The initial phase of corporate governance began at the end of the 20th century. The economy of India was struggling to make the meets end, and only having self-sufficiency is the key to independent India. With the government encouraging the private sector, the rise of corporate governance began. Having a set code of ethics for all private and public sector was the main objective of the economy.

Slowly the rules for corporate governance in all firms began getting standardized. Later when companies started raising capital from the public, certain issues related to safeguarding their interests, transparency in the workings of the firm started arising. And that led to the birth of principles of corporate governance.

India’s corporate governance wasn’t formed in a day. It took years of trial and error for adding and making changes in the rules and policies. Let’s have a look at some of the landmark cases that forced the government in making some serious changes in the working of the corporate world.

  1. Role of CII in 1996

    Confederation of Indian Industries was the first governmental body to take part in the formulation of corporate governance. The major objective was to set up a code of conduct for all kinds of business types. It also took up the matter of public interest and small investors and safeguarding their interest as one of their priorities. The CII took a step further to maintain transparency in the organization and increasing the confidence of the public towards the corporate world.

  2. Committee Report on Corporate Governance

    Then chairman of SEBI, Kumar Mangalam Birla displayed concerns on the insider trading that happens at the stock exchanges. He suggested that listed companies should disclose their details in an organized manner.

The shareholders should be well aware of the functioning of the organizations and there should be no hidden facts. Later lots of other committees suggested new changes, in terms of the board of directors, financial aspects, relationship with other associated groups of people, etc.

With the slow rise of corporate governance in India, the changes were suggested over a decade. But as the process was rising, the early years of the 21st century witnessed some landmark cases that blew away the reputations of corporate governance. Few of the landmark cases are:

  1. Satyam Scam-One of the biggest scams of India happened in the year 2009 when the chairman of Satyam computer services announced that there has been a manipulation of the accounts. The scam was worth over INR 7,000 crores! The audit firm involved in the scam was Price Waterhouse Cooper who was badly defamed.
  2. Ricoh Case– This fraud was done just after the Satyam Scam and has a similar pattern as well. There were some serious account manipulation and stock price changes being made intentionally. The scam became a big example of the failure of corporate governance as only a few members of the organizations were involved in the corrupt act of presenting false data.
  3. Kingfisher airline– It is the most recent scams that have incurred and became a major landmark of failure in the field of corporate governance. The kingfisher airlines were owned by Vijay Mallya and he was an enthusiastic businessman of the country. He was keen on introducing a new element to the country. But as the airline went down to see a downfall, he went on to borrow loans from Punjab National bank. There he intended to bribe the staff of the banks to get loans of huge amounts, and there were lots of untraceable transactions. He ran away from the country with a great amount of loan and gave rise to a landmark failure.

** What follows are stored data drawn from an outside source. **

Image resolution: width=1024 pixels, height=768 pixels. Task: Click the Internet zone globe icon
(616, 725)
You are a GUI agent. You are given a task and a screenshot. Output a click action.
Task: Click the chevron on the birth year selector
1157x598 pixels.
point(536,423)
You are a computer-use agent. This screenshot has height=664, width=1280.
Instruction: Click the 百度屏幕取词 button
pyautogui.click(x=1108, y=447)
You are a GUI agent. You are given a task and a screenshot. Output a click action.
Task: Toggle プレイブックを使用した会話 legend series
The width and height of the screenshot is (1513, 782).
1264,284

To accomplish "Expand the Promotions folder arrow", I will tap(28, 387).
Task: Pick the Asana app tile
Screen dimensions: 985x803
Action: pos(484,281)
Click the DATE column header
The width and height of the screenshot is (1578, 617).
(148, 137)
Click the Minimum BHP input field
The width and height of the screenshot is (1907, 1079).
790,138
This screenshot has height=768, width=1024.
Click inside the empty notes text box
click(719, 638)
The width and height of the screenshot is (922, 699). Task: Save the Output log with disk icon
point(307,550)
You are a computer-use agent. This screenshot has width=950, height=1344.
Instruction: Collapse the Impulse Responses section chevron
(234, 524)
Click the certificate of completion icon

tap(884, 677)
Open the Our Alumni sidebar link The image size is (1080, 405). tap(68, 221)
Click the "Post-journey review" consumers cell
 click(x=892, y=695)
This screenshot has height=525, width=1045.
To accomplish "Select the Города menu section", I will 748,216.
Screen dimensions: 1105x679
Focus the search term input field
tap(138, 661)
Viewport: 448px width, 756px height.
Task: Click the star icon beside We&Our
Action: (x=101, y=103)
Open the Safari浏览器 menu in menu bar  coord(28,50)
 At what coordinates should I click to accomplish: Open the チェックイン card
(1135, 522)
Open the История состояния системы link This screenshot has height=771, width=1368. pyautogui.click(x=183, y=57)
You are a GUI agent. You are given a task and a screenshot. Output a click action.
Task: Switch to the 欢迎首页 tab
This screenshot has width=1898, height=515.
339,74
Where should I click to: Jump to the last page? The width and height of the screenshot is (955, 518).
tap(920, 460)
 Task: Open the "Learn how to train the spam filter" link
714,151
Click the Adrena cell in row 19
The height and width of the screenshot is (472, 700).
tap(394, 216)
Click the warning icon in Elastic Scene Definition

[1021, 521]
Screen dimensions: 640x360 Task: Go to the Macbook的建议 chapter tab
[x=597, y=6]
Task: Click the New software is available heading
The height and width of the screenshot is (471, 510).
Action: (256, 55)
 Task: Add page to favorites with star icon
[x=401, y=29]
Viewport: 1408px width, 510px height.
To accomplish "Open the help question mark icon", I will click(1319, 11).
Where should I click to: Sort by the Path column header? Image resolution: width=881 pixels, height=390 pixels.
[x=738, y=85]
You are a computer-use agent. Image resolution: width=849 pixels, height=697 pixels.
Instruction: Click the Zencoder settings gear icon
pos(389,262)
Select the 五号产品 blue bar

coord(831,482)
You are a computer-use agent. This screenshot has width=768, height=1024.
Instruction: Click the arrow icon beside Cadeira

Why women weren’t taken as a part of the board?

Before making new changes in the companies’ act 2013, the participation of women in boards was not considered an important aspect of corporate governance. As the law has made it compulsory for the companies to appoint a women director, the participation of women has increased since then. As the culture of India hasn’t much promoted the participation of women in the outside world, which forced the government in making amendments in the companies’ act 2013 for encouraging women.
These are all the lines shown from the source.